KJ C · · Boston · Joined Apr 2018 · Points: 0

Other options...

Looks like you're in Boston so check out the Boston Appalachian Mountain Club's climbing group.  They hold events and classes.  The schedule for this upcoming year should be up sometime this month. 

I'd also recommend spending some time with a guide if you can afford it.   Mooney Mountain Guides, Synnott Mountain Guides, IMCS and the other guiding services offer 1, 2 and 3 day Learn to Lead classes.

Jordan Pitts · · kansas (the abyss) · Joined Aug 2013 · Points: 200

Learn how to build top rope anchors (you can build them and test them on the ground), then, the rest of trad falls into place.
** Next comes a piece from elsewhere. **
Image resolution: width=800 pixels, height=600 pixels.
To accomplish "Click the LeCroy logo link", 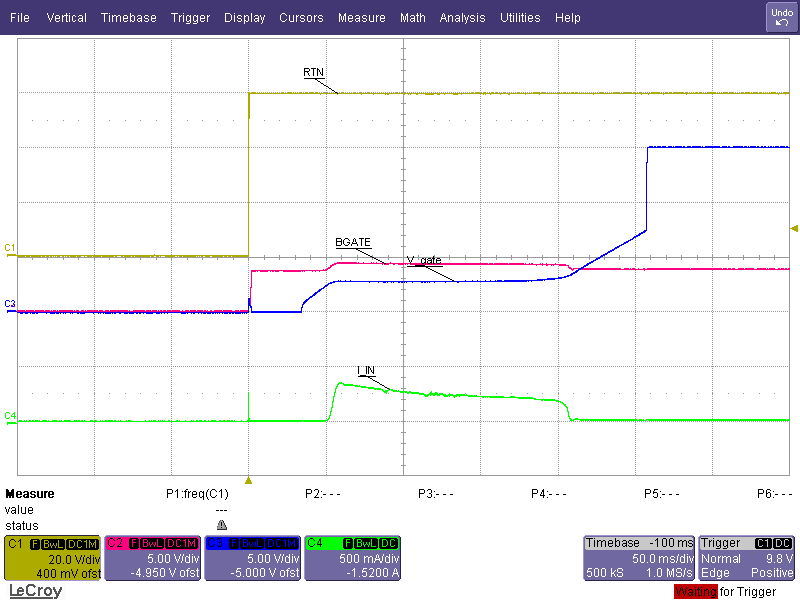I will (35, 591).
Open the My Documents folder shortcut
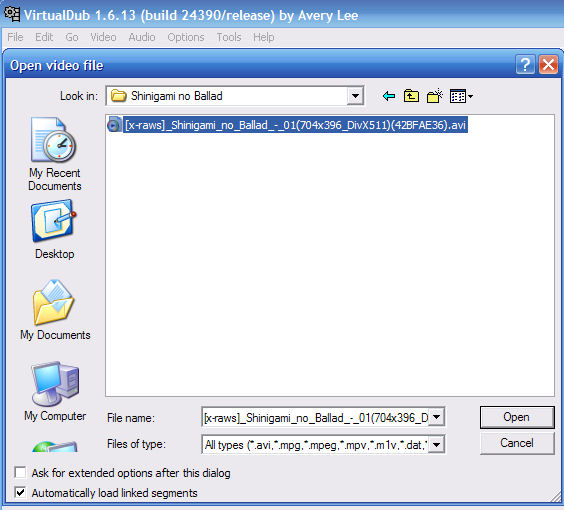This screenshot has width=564, height=510. tap(55, 310)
Read alot for sure. You dont really need a mentor until you get into long alpine multipitch.

Sport is super easy to learn(basically just how to communicate and clean/setup anchors, tie one knot). Just remember every day you go outside to climb is a chance to learn, no matter how good you get or how bad you fail, always a learning experience.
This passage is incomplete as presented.